Le Président de la République nous a fixé un objectif : permettre que 100 % des services publics soient disponibles en ligne d’ici à 2022. Cela ne signifie surtout pas que tous les services publics deviendront numériques à 100 %. Ce n’est pas la même chose ! Cela implique simplement qu’ils seront tous disponibles en ligne.

Mais nous avons rappelé que, pour tous les services publics qui seront disponibles en ligne, il y aura la chaleur d’un être humain pour accompagner. (Sourires.)

M. Jean-François Husson. C’est beau, mais c’est moins simple !

M. Mounir Mahjoubi, secrétaire d’État. Il s’agit d’être là pour ceux qui ne savent pas du tout se servir du numérique, ou pour ceux qui ont besoin d’être orientés.

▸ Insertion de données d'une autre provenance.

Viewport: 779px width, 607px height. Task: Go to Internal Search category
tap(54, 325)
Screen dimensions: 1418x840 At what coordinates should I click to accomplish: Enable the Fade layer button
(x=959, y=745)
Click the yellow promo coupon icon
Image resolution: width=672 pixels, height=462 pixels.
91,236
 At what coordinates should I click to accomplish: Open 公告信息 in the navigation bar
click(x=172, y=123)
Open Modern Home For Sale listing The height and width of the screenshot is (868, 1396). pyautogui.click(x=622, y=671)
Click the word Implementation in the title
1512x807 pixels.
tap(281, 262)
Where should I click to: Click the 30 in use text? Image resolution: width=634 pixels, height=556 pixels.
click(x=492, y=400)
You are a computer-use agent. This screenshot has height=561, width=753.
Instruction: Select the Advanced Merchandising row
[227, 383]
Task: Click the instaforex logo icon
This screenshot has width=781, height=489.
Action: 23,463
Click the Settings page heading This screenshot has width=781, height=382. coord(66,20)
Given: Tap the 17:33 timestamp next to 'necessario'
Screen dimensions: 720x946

C’est aussi le travail qu’ont mené les équipes de la mission Société numérique, toute l’année dernière, en collaboration avec les départements et les régions de France : déterminer, en toute finesse, qui sont ces oubliés du numérique. Quels sont ceux qui n’ont pas le réseau ? Quels sont ceux qui n’apprendront jamais ? Quels sont ceux que l’on peut former ? Enfin, quels sont ceux qui, mieux encore, peuvent profiter de cet apprentissage du numérique pour en retirer une compétence personnelle ?

Nous reviendrons sur chacun de ces points à l’occasion des prochaines questions, mais je répète que nous partageons trois convictions : quand le numérique fonctionne, il faut l’utiliser ; il faut être très présents pour ceux qui ne le maîtrisent pas ; enfin, pour celui qui est perdu, on ne remplacera jamais un être humain.

Mme la présidente. La parole est à M. Guillaume Gontard, pour la réplique.

M. Guillaume Gontard. Monsieur le secrétaire d’État, vous n’avez pas tout à fait répondu à ma question. Vous venez de terminer votre propos en affirmant qu’on ne remplacera jamais l’être humain. Or on le constate bien, sur l’ensemble des territoires, tel n’est pas le cas. J’en veux pour exemple les MSAP. Certes, ce sont de jolis outils, mais en vérité, faute de présence humaine, d’accompagnement, de moyens, ils ne fonctionnent pas. Les MSAP peuvent être un plus, elles peuvent être intéressantes, elles peuvent apporter un service supplémentaire, mais à la condition qu’on leur consacre un minimum de moyens.